While Pete Seeger, Bob Dylan and Joan Baez are the singer-songwriters most associated with the 1960s folk movement, filmmaker Kenneth Bowser presents a persuasive case that Phil Ochs was a more hardcore political agitator than any of them. His film opens Wednesday, 5 January, through First Run Features.
Bowser charts the subject's life and career via an expertly assembled wealth of archival news and performance footage. Further insight comes from interviews with contemporaries including Baez, Seeger and Tom Hayden, and admirers such as Sean Penn, Billy Bragg and Christopher Hitchens.

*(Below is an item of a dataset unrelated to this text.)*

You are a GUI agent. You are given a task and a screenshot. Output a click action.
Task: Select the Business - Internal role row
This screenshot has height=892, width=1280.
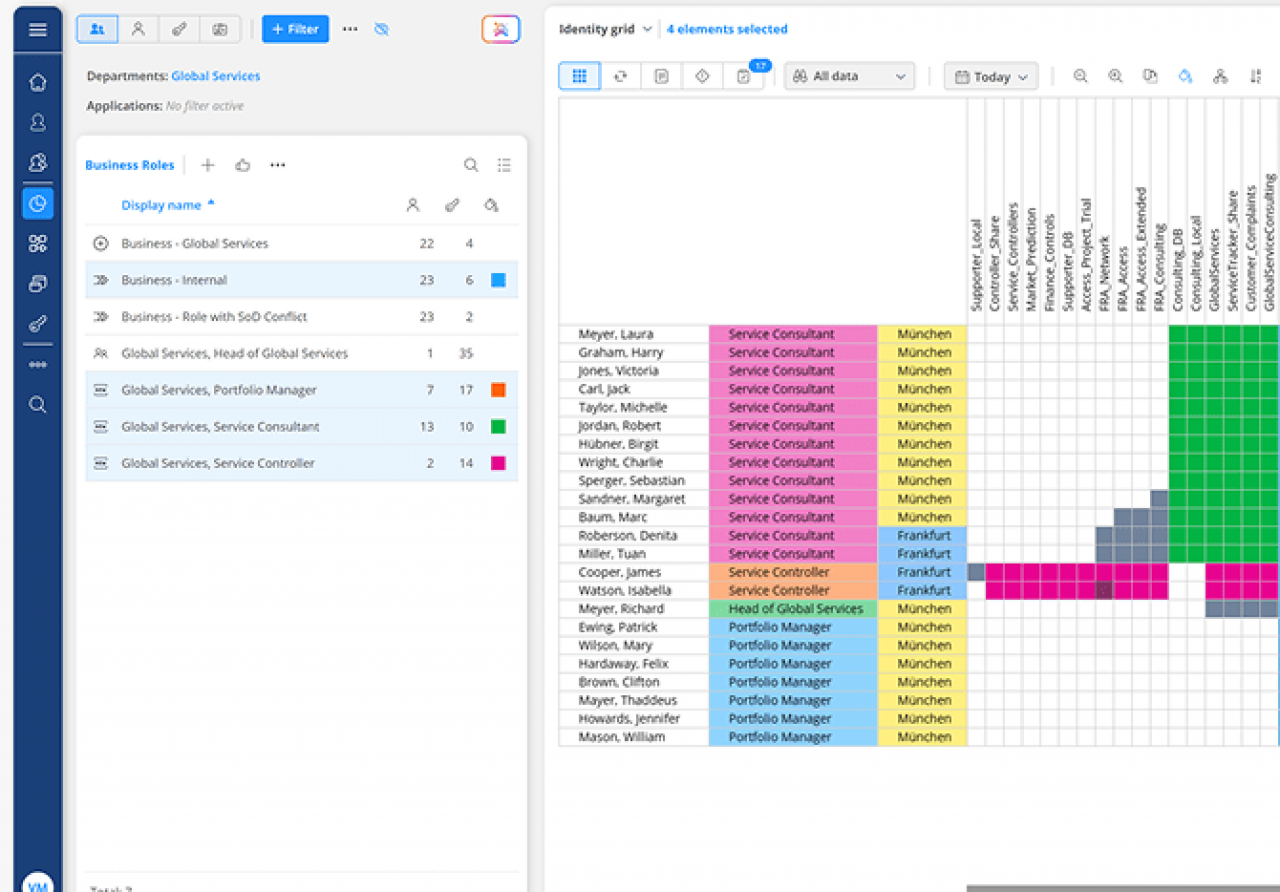250,280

But despite its personal focus, one of the broader strengths of the documentary is its probing analysis of the protest movement, from civil rights through Vietnam. The film is more illuminating in this overview than in its intimate details of the unraveling of Ochs' life through manic depression, schizophrenic tendencies and alcoholism. But that arguably is less a shortcoming than an inevitable reflection of the unknowable path of bipolar disorder.

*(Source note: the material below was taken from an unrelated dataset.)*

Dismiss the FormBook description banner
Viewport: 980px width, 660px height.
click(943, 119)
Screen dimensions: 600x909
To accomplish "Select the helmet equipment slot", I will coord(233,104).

Without pushing the thesis too hard, Bowser suggests that Ochs' downward spiral was part of his crushing sense of general disillusionment. That descent began with the Martin Luther King Jr. and Bobby Kennedy assassinations and the 1968 DNC riots in Chicago, and continued through the Kent State shootings and political rise of Richard Nixon.
His brother and manager Michael Ochs (one of the film's producers) calls the Vietnam War "the last dragon to be slain," and Phil Ochs' dark mood during what should have been a celebratory "War is Over" concert in Central Park indicates his frustration with the movement's failings.
Whether it was the intention of Bowser's narrative, a parallel emerges between the 60s and present-day America in the painful transition during President Obama's term in office from hope and idealism to the current disenchantment and bitter divisiveness.
While Dylan, whose approval Ochs sought and seemingly never got, achieved fame with poetic anthems like "Blowin' in the Wind" and "The Times They are a Changin'," Ochs' songs spoke forcefully and directly to racial injustice, political oppression and the horror of war, to the struggles of striking miners and beleaguered unions. He was equally vocal against right-wing rigidity and liberal complacency. The firebrand nature of much of his work perhaps explains its lack of mainstream recognition.
Ochs' songs provide a stirring soundtrack throughout the film, perhaps nowhere more so than in the closing section, as details of his final weeks are underscored by "Jim Dean of Indiana." It's fitting that such a haunting ode to one iconic American hero should serve to pay tribute to another.